6

I am completely new to PL/SQL. I have written the following PL/SQL script. But it doesn't execute and gives compilation error:

set serveroutput on SIZE 1000000;
IF EXISTS (select * from my_table)
begin
dbms_output.put_line('has rows');
end;
else
begin
dbms_output.put_line('no rows');
end;

Can anyone tell me what is wrong with this?

How can I do this?

0

2 Answers 2

6

Wrong If syntax. And exists not allowed here. Try this way:

declare
  cnt number;
begin
  select count(*) into cnt from my_table;
  if cnt != 0 then
    dbms_output.put_line('has rows');
  else
    dbms_output.put_line('no rows');
  end if;
end;
0
15

Anonymous PL/SQL blocks don't start with IF. The above code should be in between a begin and end; at least.

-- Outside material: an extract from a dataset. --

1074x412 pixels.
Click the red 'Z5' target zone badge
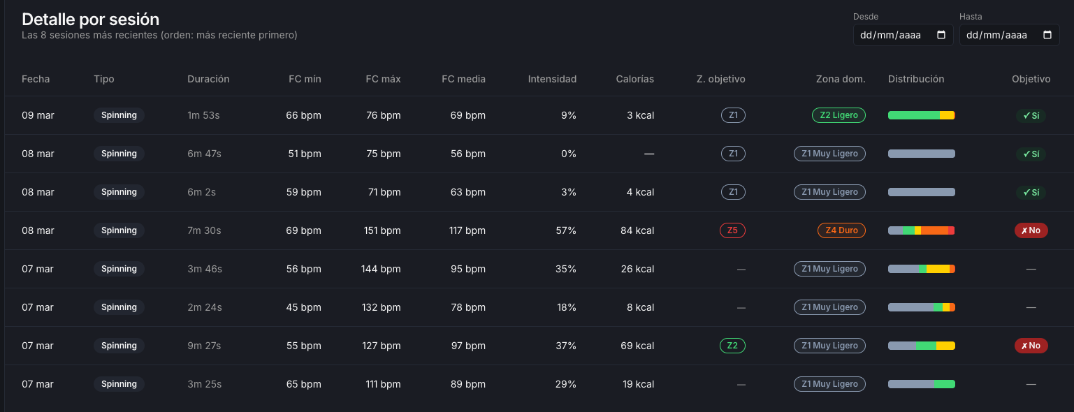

EXISTS is an SQL function, it can't be used in PL/SQL like that.

Try something like this:

set serveroutput on
declare
  c number;
begin
  select count(*) into c from my_table where rownum = 1;
  if c != 0 then
    dbms_output.put_line('has rows');
  else
    dbms_output.put_line('no rows');
  end if;
end;
/

Yes, using EXISTS in the query is also possible:

set serveroutput on
declare
  c varchar2(10);
begin
  select case when exists (select * from my_table) then 'has rows' else 'no rows' end into c from dual;
  dbms_output.put_line(c);
end;
/

Note that both the EXISTS and rownum = 1 version will stop on the first row found, and that's the point, so we don't need to read the whole table/index.

5
  • I like your second solution. There's no point in doing a count(*) of the entire table just to determine whether the table has any rows. Mar 14, 2016 at 16:21
  • Also, do you actually need to select count(*) into c ... where rownum = 1? Couldn't you just select rownum into c ... where rownum = 1?
    – Andriy M
    Mar 14, 2016 at 17:15
  • @Andriy M select rownum returns 0 row for an empty table, so the select ... into throws an ORA-01403 error. Mar 14, 2016 at 17:33
  • Ah, I see. An equivalent Transact-SQL statement (SELECT TOP (1) @c = something FROM ...) would just skip the assignment. I hoped PL/SQL would work the same way. I was wrong then. Thanks for the explanation.
    – Andriy M
    Mar 14, 2016 at 17:37
  • As of Oracle 12, we can also use LIMIT.